Yifei Wei received the B.S. and Ph.D. degrees in electrical engineering from Beijing University of Posts and Telecommunications (BUPT), Beijing, China, in 2004 and 2009, respectively. He is currently a Lecturer with the School of Electronic Engineering, BUPT. He was involved in several projects funded by the National High Technology Research and Development Program of China and the National Natural Science Foundation of China. He was invited to study at Carleton University, Ottawa, ON, Canada, in electrical engineering for one year, supported by the China Scholarship Council. He has published 18 papers in journals and conference proceedings. He is the holder of eight applied patents. His research interests are in wireless mesh networks, heterogeneous converged networks, and cooperative relaying networks.
F. Richard Yu (S’00–M’04–SM’08) received the Ph.D. degree in electrical engineering from the University of British Columbia, Vancouver, BC, Canada, in 2003. From 2002 to 2004, he was with Ericsson, Lund, Sweden, where he worked on the research and development of third-generation cellular networks. From 2005 to 2006, he was with a start-up in California, where he worked on the research and development in the areas of advanced wireless communication technologies and new standards. In 2007, he joined the Carleton School of Information Technology and the Department of Systems and Computer Engineering, Carleton University, Ottawa, ON, Canada, where he is currently an Assistant Professor. His research interests include cross-layer design, security, and quality-of-service provisioning in wireless networks. Dr. Yu received the Leadership Opportunity Fund Award from the Canada Foundation of Innovation in 2009 and best paper awards at the 2009 IEEE/ International Federation for Information Processing (IFIP) TrustCom and the 2005 International Conference on Networking. He has served on the Technical Program Committees (TPC) of numerous conferences and as a Cochair of the 2009 International Conference on Ultra Modern Telecommunications Workshop on Cognitive Wireless Communications and Networking (CWCN) and a TPC Cochair of the 2010 IEEE Conference on Computer Communications (INFOCOM)–CWCN, the 2009 IEEE International Wireless Communications and Mobile Computing Conference, the 2008 Fall IEEE Vehicular Technology Conference Track 4, and the 2007 International Workshop on Wireless Networking for Intelligent Transportation Systems.

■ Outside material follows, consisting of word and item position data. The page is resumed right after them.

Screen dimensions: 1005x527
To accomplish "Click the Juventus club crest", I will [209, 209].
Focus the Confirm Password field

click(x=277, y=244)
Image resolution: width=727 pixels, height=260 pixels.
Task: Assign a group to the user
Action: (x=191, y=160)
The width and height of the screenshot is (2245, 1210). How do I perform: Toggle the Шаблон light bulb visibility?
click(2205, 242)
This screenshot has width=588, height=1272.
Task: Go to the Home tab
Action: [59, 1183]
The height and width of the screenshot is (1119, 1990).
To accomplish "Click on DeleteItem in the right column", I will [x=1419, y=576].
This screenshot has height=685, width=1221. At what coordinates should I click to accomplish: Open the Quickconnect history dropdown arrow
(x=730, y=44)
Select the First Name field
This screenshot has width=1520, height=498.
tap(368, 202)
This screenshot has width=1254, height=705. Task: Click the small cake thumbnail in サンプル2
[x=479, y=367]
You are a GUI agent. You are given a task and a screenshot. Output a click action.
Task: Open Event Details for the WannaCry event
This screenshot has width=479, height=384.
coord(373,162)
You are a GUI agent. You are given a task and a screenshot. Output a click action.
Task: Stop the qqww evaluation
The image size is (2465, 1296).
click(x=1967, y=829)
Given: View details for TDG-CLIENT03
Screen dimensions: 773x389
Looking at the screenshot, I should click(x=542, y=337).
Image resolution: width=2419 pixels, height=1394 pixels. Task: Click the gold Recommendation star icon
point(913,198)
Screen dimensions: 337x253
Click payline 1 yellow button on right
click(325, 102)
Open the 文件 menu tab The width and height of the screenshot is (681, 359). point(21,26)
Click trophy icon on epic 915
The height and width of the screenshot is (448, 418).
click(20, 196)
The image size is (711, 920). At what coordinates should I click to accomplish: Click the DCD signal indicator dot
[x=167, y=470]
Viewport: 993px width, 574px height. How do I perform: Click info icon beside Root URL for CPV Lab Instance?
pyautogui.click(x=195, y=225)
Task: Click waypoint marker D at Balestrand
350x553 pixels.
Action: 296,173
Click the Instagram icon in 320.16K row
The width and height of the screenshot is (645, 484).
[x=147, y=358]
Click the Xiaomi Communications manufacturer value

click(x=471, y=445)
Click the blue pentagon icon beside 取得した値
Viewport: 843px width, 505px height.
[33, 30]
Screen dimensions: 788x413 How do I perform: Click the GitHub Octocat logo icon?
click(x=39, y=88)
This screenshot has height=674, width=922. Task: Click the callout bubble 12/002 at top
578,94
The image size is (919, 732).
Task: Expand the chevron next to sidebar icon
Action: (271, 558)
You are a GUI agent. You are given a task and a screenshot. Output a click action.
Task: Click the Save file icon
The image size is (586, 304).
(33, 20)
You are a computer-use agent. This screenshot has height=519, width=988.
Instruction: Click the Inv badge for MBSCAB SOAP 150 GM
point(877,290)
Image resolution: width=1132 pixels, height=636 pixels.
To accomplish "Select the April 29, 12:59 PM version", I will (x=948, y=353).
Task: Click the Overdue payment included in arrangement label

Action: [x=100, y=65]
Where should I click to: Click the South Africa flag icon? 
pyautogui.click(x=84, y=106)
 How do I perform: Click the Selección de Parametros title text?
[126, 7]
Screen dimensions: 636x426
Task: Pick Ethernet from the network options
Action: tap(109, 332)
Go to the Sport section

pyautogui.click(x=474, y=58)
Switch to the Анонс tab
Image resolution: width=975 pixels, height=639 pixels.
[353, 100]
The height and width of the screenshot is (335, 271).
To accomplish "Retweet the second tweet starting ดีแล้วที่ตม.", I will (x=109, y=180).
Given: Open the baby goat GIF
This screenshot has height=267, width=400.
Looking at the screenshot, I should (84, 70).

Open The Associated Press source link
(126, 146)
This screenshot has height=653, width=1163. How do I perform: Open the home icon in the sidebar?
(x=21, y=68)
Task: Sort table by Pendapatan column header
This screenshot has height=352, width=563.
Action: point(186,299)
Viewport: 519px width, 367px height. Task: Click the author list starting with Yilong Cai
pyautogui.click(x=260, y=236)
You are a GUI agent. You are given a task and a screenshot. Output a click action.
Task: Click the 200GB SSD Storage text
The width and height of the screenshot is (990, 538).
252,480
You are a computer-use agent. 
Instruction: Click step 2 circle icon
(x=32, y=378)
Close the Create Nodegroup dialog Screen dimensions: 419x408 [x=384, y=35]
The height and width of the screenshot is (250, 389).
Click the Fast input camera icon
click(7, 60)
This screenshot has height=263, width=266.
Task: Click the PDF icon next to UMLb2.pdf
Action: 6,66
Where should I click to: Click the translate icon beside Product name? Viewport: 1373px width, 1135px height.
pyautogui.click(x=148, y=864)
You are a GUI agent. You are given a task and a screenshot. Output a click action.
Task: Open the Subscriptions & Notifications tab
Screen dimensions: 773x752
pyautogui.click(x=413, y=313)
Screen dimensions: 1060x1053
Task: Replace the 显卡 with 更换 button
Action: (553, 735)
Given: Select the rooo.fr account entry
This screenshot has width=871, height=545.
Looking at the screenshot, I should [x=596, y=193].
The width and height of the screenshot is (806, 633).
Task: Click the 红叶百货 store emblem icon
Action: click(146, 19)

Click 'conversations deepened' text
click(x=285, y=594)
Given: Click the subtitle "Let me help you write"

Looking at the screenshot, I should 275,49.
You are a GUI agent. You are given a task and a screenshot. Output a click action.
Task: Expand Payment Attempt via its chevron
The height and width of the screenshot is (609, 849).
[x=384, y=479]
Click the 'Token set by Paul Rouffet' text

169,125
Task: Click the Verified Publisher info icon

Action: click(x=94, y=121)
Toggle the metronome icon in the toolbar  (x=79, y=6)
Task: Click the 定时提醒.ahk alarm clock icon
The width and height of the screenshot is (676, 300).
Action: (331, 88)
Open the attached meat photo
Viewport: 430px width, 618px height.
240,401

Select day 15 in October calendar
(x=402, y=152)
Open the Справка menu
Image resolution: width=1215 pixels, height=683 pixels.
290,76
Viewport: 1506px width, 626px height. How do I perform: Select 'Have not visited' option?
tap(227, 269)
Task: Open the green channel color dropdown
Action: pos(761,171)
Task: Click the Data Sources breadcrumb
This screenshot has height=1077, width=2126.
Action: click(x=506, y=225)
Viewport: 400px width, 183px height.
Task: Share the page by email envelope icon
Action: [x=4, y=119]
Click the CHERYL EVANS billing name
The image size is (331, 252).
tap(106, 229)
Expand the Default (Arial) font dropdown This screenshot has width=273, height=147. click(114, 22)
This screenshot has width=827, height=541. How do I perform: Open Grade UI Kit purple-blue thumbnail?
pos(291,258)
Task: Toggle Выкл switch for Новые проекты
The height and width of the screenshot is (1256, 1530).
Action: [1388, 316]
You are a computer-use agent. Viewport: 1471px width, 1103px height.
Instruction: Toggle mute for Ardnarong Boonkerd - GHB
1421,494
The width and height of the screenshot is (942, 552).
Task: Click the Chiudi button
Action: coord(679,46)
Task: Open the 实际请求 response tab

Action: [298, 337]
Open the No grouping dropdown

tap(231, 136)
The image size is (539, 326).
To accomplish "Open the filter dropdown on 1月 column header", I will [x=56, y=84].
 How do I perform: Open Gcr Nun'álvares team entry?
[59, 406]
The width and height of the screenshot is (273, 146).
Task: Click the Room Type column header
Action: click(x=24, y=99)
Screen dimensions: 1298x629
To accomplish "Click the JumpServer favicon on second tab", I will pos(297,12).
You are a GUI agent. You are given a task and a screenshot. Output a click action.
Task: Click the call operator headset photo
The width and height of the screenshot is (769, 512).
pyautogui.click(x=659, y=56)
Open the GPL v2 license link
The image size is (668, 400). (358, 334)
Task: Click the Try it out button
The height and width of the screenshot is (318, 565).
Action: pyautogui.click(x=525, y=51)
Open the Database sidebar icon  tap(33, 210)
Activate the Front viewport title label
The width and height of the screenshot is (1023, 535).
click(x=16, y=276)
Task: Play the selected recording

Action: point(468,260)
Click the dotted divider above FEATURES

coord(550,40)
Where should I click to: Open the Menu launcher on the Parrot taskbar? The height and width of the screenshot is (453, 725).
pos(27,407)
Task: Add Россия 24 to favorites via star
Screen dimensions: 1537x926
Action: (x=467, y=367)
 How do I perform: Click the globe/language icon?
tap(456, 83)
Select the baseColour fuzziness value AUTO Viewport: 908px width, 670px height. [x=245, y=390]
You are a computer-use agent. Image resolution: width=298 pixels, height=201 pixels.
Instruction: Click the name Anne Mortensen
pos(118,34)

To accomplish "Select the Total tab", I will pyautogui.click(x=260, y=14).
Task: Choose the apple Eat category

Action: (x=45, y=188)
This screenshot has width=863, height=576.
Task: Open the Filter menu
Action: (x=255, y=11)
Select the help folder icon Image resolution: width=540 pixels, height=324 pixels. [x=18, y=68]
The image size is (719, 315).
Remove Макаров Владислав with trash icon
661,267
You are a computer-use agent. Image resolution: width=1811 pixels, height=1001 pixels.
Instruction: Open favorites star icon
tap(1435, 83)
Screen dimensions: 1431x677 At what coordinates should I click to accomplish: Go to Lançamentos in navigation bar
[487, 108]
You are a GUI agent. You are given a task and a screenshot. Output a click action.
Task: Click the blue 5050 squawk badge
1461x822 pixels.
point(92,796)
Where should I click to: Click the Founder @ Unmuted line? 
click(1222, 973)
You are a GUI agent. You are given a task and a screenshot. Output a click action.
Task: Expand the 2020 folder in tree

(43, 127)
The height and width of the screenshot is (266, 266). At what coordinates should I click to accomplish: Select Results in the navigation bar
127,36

Mei Song received the B.S. and M.S. degrees in electrical engineering from Tianjin University, Beijing, China, in 1983 and 1986, respectively. She is currently a Professor with the Beijing University of Posts and Telecommunications, where she is also the Vice Dean the School of Electronic Engineering. Her research interests are in future communications, wireless broadband networks, and heterogonous networks.